Comments
Article Comments (3 total)
Sorry, still don't agree. It's still a bad idea. By all means store the meta data about an image (with a field for storing the filename) in a database because that's what the users are going to be searching for. Let's have a look at your benefits one by one:
Referential Integrity
This is the only benefit as far as I can see, and its a pretty tenuous one at that. It's pretty trivial to right some code that checks periodically if an image in the database has gone missing.
Ease of Backup
As opposed to what? The regular backup you perform of your website/application anyway?
Saving of Inodes
Dubious to say the least. I've created image directories with hundreds of thousands of images in with no problems. In fact, storing the images as files is better because if you need to increase the space for the images you just add a new hard drive and symbolically link the new directory.
Easy Categorisation
Which is just as easy as storing a link to the file along with its meta data.

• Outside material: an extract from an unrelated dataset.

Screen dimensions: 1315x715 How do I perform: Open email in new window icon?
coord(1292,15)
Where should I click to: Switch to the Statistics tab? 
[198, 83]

Central point of operations
No, because now your image editors have to add another step to the process. Instead of just opening up an image in an image editor, making a change and saving it, they now have to upload it too. With all the problems of browser time-outs to complicate things even further. Also, you have to go to the additional step of pulling the (by definition, large) binary data out of the database, squirting it into an output file with the right headers and then sending the file to the browser. That's one more database query that could bring a busy website to its knees.
Hey, regardless of the debate, your page provided me an answer when I couldn't choose. My data was from a third party, they store it in an MS SQL database, and for the life of me I couldn't figure out how to post the image and view on a page. Thanks, thanks, thanks.
Richard@Home, I have been using this method for some time now and I have had no problems. The tradeoff between this and a direcory scheme is one that I will accept. I have had no problems with the speed in a script similar to this (although I configured my SQL tables as best as I found possible).
The one thing i have to say about this is that is easier to secure. just throw down
mysql_real_escape_string()and it is pretty hard for anyone to upload a malicious image (ie. PHP embedded GIFs) because the PHP is handling the headers and outputting the file before there is the chance to execute anything else.If you are using plain old directory storage, your file sits on the webroot or wherever and can be directly downloaded via the browser. I tend to let PHP handle all my files anyways, and something like this could be integrated into an access control script, or a hotlink blocker, etc. very easily.
I have to say, so far MySQL images ftw. Great article Kevin; shoot me an email if you want to improve upon it a little, as I may have a few suggestions.